Больше они не сказали друг другу ни слова. Придя на вокзал, Хоакин внес два чемодана в вагон, положил на верхнюю полку.
— Тебе повезло — у окошка, будет чем развлечься, — сказал Хоакин.
— Как ты думаешь, отец придет?
— Осталось еще полчаса, наверное, придет, — успокоил ее Хоакин.
— Поезд из Барселоны прибывает утром, я справлялась.
— Может, он не хотел заходить домой.
— Может быть.
— Давай прогуляемся?
— Пойдем.
Время ползло, как черепаха. Огромные стрелки на станционных часах размеренно перескакивали с минуты на минуту. Хоакин поднял голову, чтобы посмотреть, как они двигаются.

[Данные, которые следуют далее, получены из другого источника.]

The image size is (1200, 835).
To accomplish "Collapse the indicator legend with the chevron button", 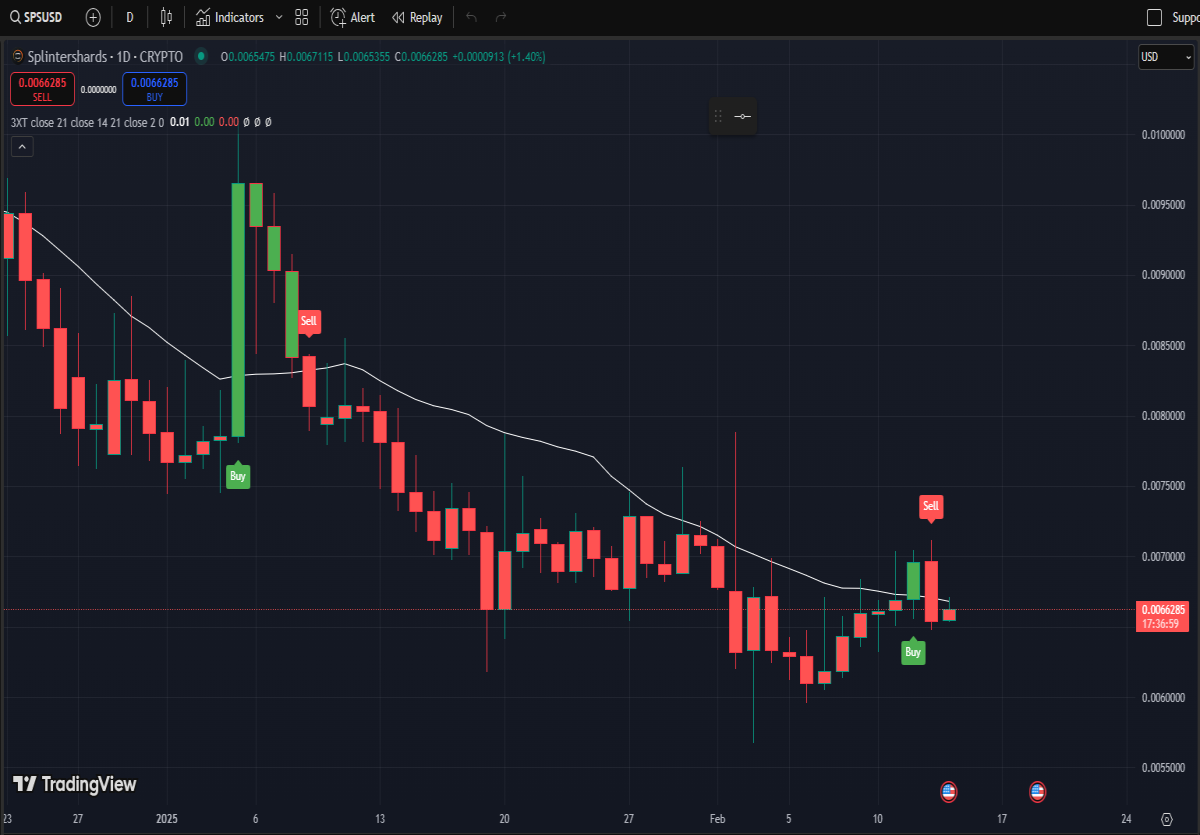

Они подошли к газетному киоску и стали рассматривать обложки журналов.
— Хочешь, куплю тебе журнал в дорогу?
— Давай, только чтобы было побольше картинок.
— Вот в этом много фотографий.
— Осталось еще двадцать минут.
— Да.
— Он не придет, я знаю.
Торговец мороженым и шоколадом, толкая перед собой тележку, громко расхваливал свой товар. В репродуктор объявили о приходе поезда на первый путь. Встречающие поспешно бросились на перрон. Носильщики с автокарами ловко распределяли между собой пассажиров.

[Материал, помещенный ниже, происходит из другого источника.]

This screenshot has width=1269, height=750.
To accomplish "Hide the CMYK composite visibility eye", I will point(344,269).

Мария поднялась в вагон и высунулась в окно. Она пристально смотрела вдоль перрона, все еще надеясь увидеть Матиаса. Хоакин, стоя внизу, под окном вагона, поглядывал на часы.
— Осталось совсем немного, три минуты, — сказал он.
— Уже не придет.
— Да.
— Хоакин, я…
— Говори, Мария.
— Ничего. Передай только отцу, что я его ждала.
— Хорошо, Мария.
Наступила такая минута, когда и пассажиры, и провожающие желают лишь одного — отправления поезда. Никто уже ничего не говорит, только переглядываются.
Паровоз выпустил клубы пара прямо на платформу. Круглые, плотные тучки быстро поднялись к застекленному потолку вокзала.
Поезд дал гудок, медленно задвигались шатуны колес.
Паровоз снова загудел.
— Тронулся.
— Да.
— Прощай, Хоакин, береги себя.
— Прощай, Мария. Прощай навсегда.
— Прощай.
Пассажиры, высунувшись из окон, кричали слова прощания, махали платками. Провожающие махали рукой.
Хоакин не опускал руку, пока поезд не скрылся за поворотом.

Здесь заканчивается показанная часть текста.